5.b. Moet ook SBS Belgium een radiolicentie krijgen? (peiling 6) Eigenlijk is deze peiling ondertussen achterhaald. SBS is nu Pro7Sat1. P7S1. Einde verhaal? Toch niet. De peiling blijft actueel, het gaat om méér dan SBS Belgium. In feite was deze peiling een meting naar radiokansen in Vlaanderen. Échte kansen. Andere kansen.
SBS Belgium drukte ooit de wens uit om een eigen radiostation te hebben. Het SBS-filiaal in ons land verklaarde zelfs openlijk haar radioliefde aan Donna. Het Zweedse zweten! Een natte droom. Donna ‘was niet te koop’, de mediaminister vond dat eenieder maar moest gaan voor de kansen. Kansen? Onlangs sprak Stefan Ackermans op een feestje. De mede-oprichter van 4FM, en nu van Life!tv. De ‘pionier’ grapte. ‘Ze hadden 4FM aan een paar Hollanders verkocht’. 4FM was wél te koop. Een paar keren zelfs. Mét knipoog van de mediaministers. Maeva kon destijds niet op zoveel ‘begrip’ rekenen. Toen werd er nog opgepakt in Vlaanderen. Keer op keer. Anderen weten eveneens waarom. Blijkbaar had het mediabeleid toen andere maatstaven voor vermogens dan voor bepalingen in (oorspronkelijke) erkenningen nu? 4FM ondertussen al niet meer ‘Hollands’, het is nu de VMMa. De zoveelste bocht in het beleid leidde naar het volgende ‘monopoly’. Duopoly. Na een ‘halve’ opstart, en een herkansing mét vermogen, is landelijke radio een groep van frequenties geworden in zelfde beheer. Diversificatie? Knipperlicht? 64 procent van de deelnemers aan peiling 6 zegt ja voor een opponent als SBS Belgium destijds. 25 procent zijn tegen. 11 procent heeft geen mening. Er is een ruime meerderheid voor diversificatie. Het radiolandschap toont dat niet in Vlaanderen. De ‘grootste’ commerciële omroepen (CIM-cijfers) zijn merendeels in handen van Vlaamse dagbladuitgevers. Of hun ‘support’. De provinciale omroepen krijgen landelijke kansen. Herkansingen. Dagbladuitgevers zijn ook hier niet ver weg. Het verschil maken wordt moeilijk. Limburg faalt, Contact Brabant is een eenzaat. Het beleid is al vaak herschreven op landelijk niveau. Nieuwe kansen. Marino Keulen meende dat provinciale radio niet voor ‘watjes’ was. Hun toekomst is herschreven op lijn van nationale reclame. Daarbuiten zijn de kansen veel minder, herschrijving gebeurt er niet zo vaak. Marino Keulen wou de deur dicht doen voor ‘cassette-radio’. Ze zijn er nog steeds. Hij pleitte ook voor ‘échte ondernemers’ bij stadsradio. Er zijn al ‘echten’ vrij… Herschrijven en heraanvragen. Een beleidsverschil. Het blijft wachten op échte commerciële kansen voor andere ondernemers dan dagbladuitgevers. Kansen mét evenveel herschrijving. Evenwaardige kansen. Evenwicht.

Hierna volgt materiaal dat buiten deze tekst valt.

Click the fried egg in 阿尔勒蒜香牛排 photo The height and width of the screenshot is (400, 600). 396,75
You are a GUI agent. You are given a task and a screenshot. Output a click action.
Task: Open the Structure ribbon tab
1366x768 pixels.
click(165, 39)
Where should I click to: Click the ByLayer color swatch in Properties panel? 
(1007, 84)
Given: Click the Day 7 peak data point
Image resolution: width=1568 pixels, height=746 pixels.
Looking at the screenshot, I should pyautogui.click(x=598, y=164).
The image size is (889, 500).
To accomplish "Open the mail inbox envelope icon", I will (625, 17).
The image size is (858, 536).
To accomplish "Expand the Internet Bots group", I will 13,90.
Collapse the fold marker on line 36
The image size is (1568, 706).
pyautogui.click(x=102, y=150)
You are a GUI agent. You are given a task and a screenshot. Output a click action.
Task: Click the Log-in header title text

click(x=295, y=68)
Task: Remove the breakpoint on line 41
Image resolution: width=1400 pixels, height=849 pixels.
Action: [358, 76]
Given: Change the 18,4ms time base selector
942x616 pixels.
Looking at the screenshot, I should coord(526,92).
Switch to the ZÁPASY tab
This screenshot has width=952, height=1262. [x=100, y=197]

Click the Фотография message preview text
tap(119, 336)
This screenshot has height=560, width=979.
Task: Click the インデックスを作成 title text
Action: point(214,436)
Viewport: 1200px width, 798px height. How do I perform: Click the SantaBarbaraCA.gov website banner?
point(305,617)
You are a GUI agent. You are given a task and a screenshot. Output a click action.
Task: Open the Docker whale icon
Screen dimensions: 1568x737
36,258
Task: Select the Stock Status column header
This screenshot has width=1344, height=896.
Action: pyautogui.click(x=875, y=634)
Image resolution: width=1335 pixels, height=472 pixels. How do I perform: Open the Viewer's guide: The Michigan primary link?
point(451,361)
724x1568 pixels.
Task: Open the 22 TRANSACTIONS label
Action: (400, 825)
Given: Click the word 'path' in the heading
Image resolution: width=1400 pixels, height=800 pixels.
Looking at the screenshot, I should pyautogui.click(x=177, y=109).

Frequenties en Meningen, de analyse (8) In de lente van dit jaar deed Radiovisie een aantal peilingen over radio. De BV’s waren het tussenspel. Elf individuele peilingen, allemaal over losstaande items. Samengevoegd vormen ze een beeld van radio vandaag. De analyse. Het werd een vingerwijzing. Van de deelnemers. 5.c. Moeten radiofrequenties opnieuw nationale bevoegdheid worden? (peiling 7)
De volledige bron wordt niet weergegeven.